**AIM:** Reproduce only the part of the records that opens with the line containing "opere (98, 816)" and runs through the end of the records, swapping "composit" for "composite" and leaving everything else unchanged.

**RECORDS TO PROCESS:**
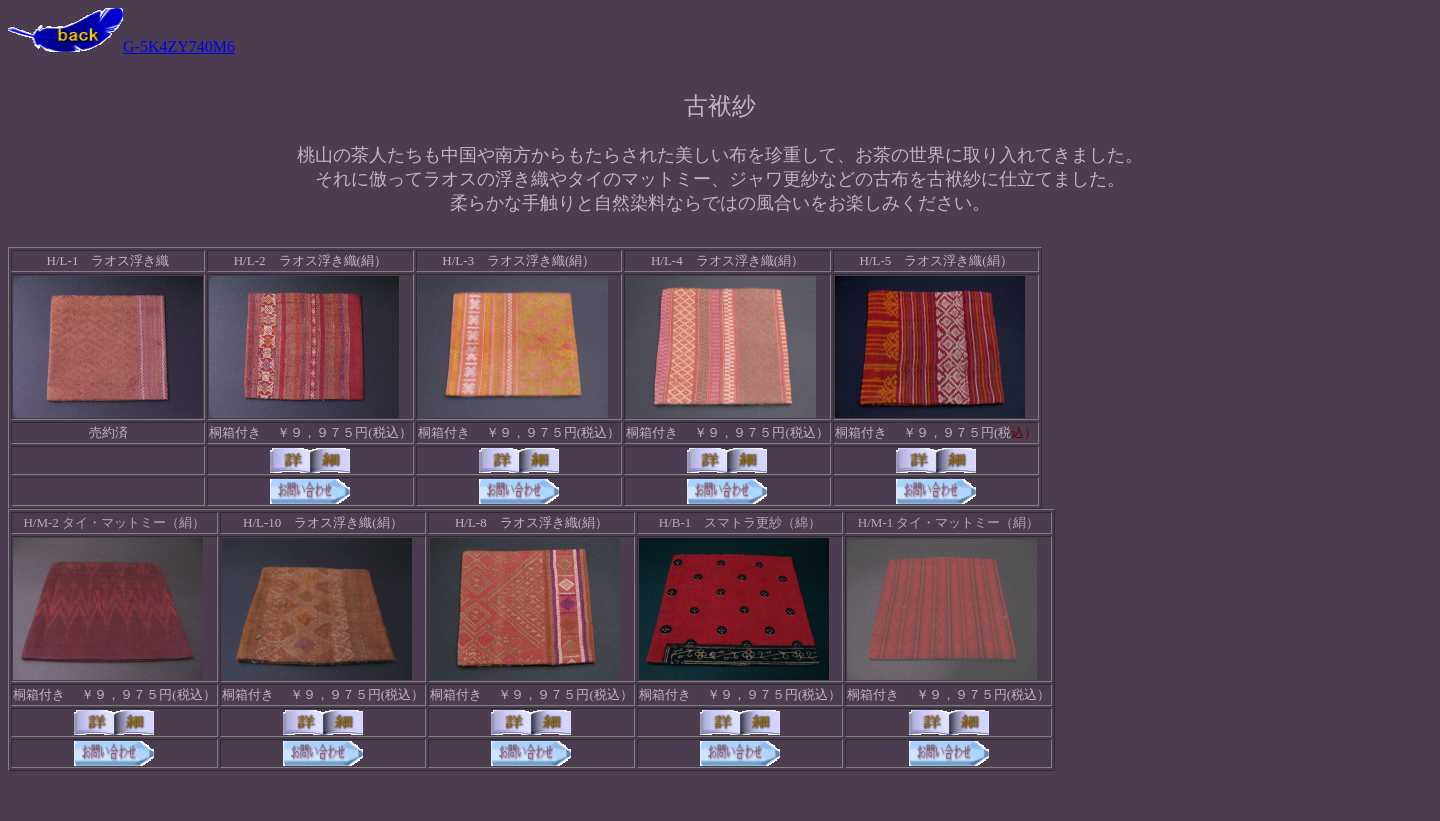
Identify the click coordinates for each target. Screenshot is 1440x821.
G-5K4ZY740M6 (121, 46)
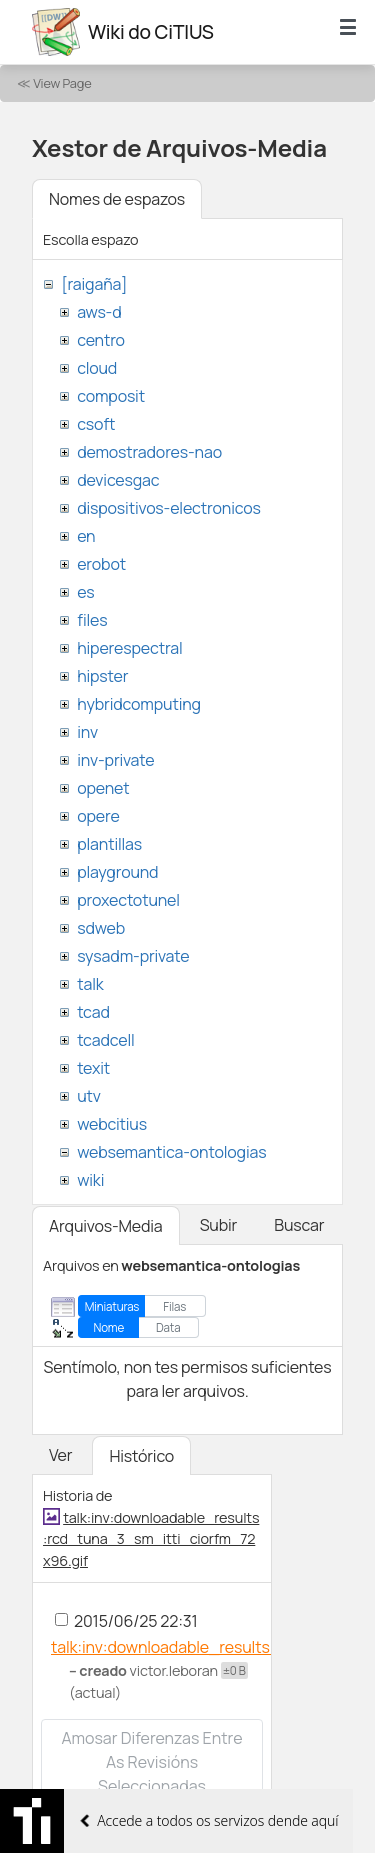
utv (89, 1096)
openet (103, 788)
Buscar (299, 1225)
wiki (90, 1180)
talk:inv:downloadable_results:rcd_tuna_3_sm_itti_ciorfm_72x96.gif (151, 1539)
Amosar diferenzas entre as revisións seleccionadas (151, 1762)
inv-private (115, 760)
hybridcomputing (139, 704)
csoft (96, 424)
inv (87, 732)
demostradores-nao (149, 452)
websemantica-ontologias (171, 1152)
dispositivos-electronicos (168, 508)
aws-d (99, 312)
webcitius (112, 1124)
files (92, 620)
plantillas (109, 844)
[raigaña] (94, 284)
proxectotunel (128, 900)
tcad (93, 1012)
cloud (97, 368)
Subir (219, 1225)
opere (98, 816)
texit (93, 1068)
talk (90, 984)
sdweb (101, 928)
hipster (102, 676)
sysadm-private (133, 956)
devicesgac (118, 480)
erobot (101, 564)
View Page (62, 83)
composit (111, 396)
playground (117, 872)
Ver (60, 1455)
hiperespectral (129, 648)
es (85, 592)
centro (101, 340)
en (86, 536)
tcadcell (105, 1040)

**ANSWER TO THE PROBLEM:**
opere (98, 816)
texit (93, 1068)
talk (90, 984)
sdweb (101, 928)
hipster (102, 676)
sysadm-private (133, 956)
devicesgac (118, 480)
erobot (101, 564)
View Page (62, 83)
composite (111, 396)
playground (117, 872)
Ver (60, 1455)
hiperespectral (129, 648)
es (85, 592)
centro (101, 340)
en (86, 536)
tcadcell (105, 1040)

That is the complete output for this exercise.